If you do not want to miss any time at BC, then your best option might be a summer program. You will get to spend your whole junior year with your friends in Boston. Additionally, being here to take all the classes you need for either your major or the core can reduce a lot of stress. Being able to participate in your favorite clubs and traditions can definitely eliminate the FOMO that comes with being gone during the year, too. You get to spend all holidays and breaks at home with family, and if you are more of a homebody, the shorter programs (usually lasting 4-6 weeks) lessen bouts of homesickness. That being said, going abroad during the summer does not allow for a full internship or job during that time, robbing you of moneymaking and resume building opportunities. Quite possibly, though, the biggest downfall to a summer program is its short stay. With so much material to be squeezed into several weeks, sojourns in small towns and experiences venturing down a coastline may be forgone.

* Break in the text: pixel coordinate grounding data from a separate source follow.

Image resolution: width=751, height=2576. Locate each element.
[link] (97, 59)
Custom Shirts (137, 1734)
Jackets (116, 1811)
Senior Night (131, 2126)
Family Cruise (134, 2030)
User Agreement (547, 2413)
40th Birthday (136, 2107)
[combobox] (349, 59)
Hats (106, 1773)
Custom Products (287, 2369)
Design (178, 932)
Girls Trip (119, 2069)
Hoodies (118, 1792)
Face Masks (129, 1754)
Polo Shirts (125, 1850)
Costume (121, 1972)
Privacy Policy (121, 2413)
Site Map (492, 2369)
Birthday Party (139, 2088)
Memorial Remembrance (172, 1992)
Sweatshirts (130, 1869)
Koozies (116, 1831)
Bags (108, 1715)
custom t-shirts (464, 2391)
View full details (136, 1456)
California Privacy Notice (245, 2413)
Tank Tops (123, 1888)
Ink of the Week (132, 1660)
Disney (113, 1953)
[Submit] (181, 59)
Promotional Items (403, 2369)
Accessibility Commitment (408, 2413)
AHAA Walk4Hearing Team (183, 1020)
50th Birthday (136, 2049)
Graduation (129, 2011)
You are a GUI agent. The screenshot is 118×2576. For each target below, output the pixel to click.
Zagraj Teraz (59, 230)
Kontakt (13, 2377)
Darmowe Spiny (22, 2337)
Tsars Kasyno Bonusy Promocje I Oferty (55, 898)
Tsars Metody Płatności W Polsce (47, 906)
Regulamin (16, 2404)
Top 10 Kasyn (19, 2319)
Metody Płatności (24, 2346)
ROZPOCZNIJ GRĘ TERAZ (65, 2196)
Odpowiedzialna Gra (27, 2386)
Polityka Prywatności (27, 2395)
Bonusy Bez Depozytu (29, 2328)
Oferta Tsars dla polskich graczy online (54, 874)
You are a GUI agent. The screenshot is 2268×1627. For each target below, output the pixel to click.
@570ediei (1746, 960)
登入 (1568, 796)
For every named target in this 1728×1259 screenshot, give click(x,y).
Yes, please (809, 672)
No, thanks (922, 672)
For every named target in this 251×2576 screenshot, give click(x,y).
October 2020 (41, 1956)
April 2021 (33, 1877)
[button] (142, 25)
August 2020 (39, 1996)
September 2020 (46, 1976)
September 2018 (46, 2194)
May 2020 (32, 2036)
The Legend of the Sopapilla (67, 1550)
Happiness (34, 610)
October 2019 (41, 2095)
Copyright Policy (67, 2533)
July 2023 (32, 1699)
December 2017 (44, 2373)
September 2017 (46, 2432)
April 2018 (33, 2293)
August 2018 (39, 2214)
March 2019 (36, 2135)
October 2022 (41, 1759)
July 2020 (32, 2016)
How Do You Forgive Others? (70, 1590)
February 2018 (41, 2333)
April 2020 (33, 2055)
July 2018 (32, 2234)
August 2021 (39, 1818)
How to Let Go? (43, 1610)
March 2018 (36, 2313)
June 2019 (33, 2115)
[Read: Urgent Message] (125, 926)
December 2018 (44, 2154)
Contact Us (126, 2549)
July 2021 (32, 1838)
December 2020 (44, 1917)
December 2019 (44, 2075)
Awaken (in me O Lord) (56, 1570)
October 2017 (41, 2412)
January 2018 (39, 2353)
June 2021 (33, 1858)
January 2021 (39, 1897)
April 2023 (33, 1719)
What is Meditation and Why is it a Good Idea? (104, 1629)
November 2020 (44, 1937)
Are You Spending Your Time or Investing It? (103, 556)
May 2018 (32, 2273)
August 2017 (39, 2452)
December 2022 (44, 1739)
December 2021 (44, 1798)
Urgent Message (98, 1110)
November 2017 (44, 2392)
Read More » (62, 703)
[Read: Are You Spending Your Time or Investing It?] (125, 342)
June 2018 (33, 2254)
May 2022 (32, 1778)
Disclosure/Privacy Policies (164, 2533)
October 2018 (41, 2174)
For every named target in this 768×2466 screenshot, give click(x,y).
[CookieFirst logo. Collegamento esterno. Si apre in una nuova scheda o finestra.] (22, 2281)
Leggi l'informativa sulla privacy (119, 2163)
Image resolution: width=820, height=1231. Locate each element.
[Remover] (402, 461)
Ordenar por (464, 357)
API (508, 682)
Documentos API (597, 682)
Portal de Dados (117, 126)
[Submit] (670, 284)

There is no singular best time to go abroad. It is different for everyone; it depends on plans for junior year, post-grad, and personal preferences. But my vote is one with the current: the spring. Going abroad in the spring enables you to experience the excitement of move-in, Boston’s fall, and football season. The spring semester abroad is also slightly longer, allowing for more time to learn and travel in other countries. Nevertheless, the choice to opt for spring versus fall or vice versa is a different process for everyone, and is solely up to the individual. Time abroad is meant for growth and new experiences, and rest assured you will have those regardless of time or place. So good luck and bon voyage, Eagles!